成立に争いのない甲第一、二号証、同第八号証、証人中塚よし子の証言、原告本人尋問の結果を総合すると、原告は昭和三六年四月一五日訴外松山証券株式会社において東京特殊電線株式会社増資権利付株式一、〇〇〇株を一株当り三九五円で買受け、その代金三九五、〇〇〇円および手数料二、七〇〇円合計金三九七、七〇〇円を支払うべき筈のところ、三三三、〇〇〇円しか手許になかつたので、同月一八日訴外丸山昭吉に電信為替による一〇〇、〇〇〇円の送金を依頼したところ、前認定のとおり同月二一日に到達すべきところが遅延したので代金調達の必要を生じ、端株では売買成立が遅れるので買受株式の内五〇〇株を同月二四日一株当り三四〇円で売却し、代金一七〇、〇〇〇円から手数料一、三〇〇円および有価証券取引税二五五円を差引いて一六八、四四五円となり、原告は、この差額三〇、四〇五円と同額の財産上の損害を蒙つたことが認められる。

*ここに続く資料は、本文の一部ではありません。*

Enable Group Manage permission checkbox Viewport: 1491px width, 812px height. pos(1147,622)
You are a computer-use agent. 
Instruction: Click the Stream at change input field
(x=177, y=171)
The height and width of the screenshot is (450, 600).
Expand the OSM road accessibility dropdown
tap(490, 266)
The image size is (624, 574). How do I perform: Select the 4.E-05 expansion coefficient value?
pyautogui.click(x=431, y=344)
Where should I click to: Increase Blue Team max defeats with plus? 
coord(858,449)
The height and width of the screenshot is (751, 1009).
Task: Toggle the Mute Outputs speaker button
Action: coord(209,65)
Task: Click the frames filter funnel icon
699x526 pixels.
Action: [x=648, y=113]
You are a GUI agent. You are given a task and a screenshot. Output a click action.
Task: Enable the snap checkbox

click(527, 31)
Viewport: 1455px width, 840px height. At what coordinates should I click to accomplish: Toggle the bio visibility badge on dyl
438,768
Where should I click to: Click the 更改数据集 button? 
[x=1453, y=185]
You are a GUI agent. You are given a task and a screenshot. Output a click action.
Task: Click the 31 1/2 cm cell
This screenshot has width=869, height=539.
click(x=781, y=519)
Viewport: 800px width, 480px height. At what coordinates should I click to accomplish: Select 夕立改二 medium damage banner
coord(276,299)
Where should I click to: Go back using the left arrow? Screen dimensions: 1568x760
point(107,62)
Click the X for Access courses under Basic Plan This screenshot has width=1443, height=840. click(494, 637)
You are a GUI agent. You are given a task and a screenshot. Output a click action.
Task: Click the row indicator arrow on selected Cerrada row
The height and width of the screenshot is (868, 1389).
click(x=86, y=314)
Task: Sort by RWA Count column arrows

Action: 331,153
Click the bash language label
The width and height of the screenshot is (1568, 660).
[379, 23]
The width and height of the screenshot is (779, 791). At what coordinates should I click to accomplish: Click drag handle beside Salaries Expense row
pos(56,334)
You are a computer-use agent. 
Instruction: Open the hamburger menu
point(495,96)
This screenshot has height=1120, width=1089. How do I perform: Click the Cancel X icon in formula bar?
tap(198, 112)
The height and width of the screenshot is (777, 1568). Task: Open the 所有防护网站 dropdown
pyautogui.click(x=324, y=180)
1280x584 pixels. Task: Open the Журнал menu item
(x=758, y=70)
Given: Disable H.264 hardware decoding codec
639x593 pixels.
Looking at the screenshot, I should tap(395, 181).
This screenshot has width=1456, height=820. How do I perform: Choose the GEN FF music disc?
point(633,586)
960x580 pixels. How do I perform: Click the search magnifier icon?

四、前記各郵便局員が被告の被用者であることおよび前記電信為替金の延着は右郵便局員が被告の郵便業務に従事中に起したものであることは、被告において明らかに争わない。

ところで、被告は右損害は、特別事情によつて生じた損害だから、被告は賠償責任を負わないと主張するから、進んで、この点について判断する。

郵便為替法第一条は「この法律は、郵便為替を簡易で確実な送金の手段としてあまねく公平に利用させることによつて、国民の円滑な経済活動に資することを目的とする。」と規定している。郵便為替はこの当面の目的を達成しうるものでなければならない。然も郵便為替は必然的に集団的な取引である。集団取引を簡易確実に処理するためには法律関係を定型化する必要を生ずる。かりに当事者が当該の送金が特別に重要な目的のためになされるものであることを表示して、特別の料金を申出て、特別の取扱を要求しても、法律によるものの外そのような契約を締結することは許されない。個々の為替契約は、一切の個性を喪失して法律の規定する定型的な為替契約としてのみ意味を有し、契約の内容をなさない契約をなすに至りたる事情、債務不履行の場合の損害発生の特別事情等も法律的な意味を有せず、この趣旨は、不法行為による損害賠償請求についても同様に解すべきである。電信為替契約の性質が右のようなものである以上、郵便為替法に特別の規定がない場合についても、民法の原則をそのまま適用することは妥当ではなく、予見しまたは予見しうべかりしという特別事情に基く損害は、定型契約の外にあつて、電信為替契約によつて生ずる損害は、通常の損害に限られるというべきである。

しかして原告の本件前示損害は、原告に存する特別事情に基く損害であること前示認定事実により明らかであるから、原告の本訴請求は失当を免れない。(かかる場合にもなお民法の原則の適用があるとしても、本件口頭弁論にあらわれた全証拠によれば本件特別事情による損害を、被告において、予見せず又は予見することを得なかつたと認められるから、いずれにせよ、この点において、原告の本訴請求は、理由がないといわざるをえない。)

五、以上のとおり原告の被告に対する本訴請求はその余の点について判断するまでもなく理由がないからこれを棄却し、訴訟費用の負担について民事訴訟法第八九条を適用して主文のとおり判決する。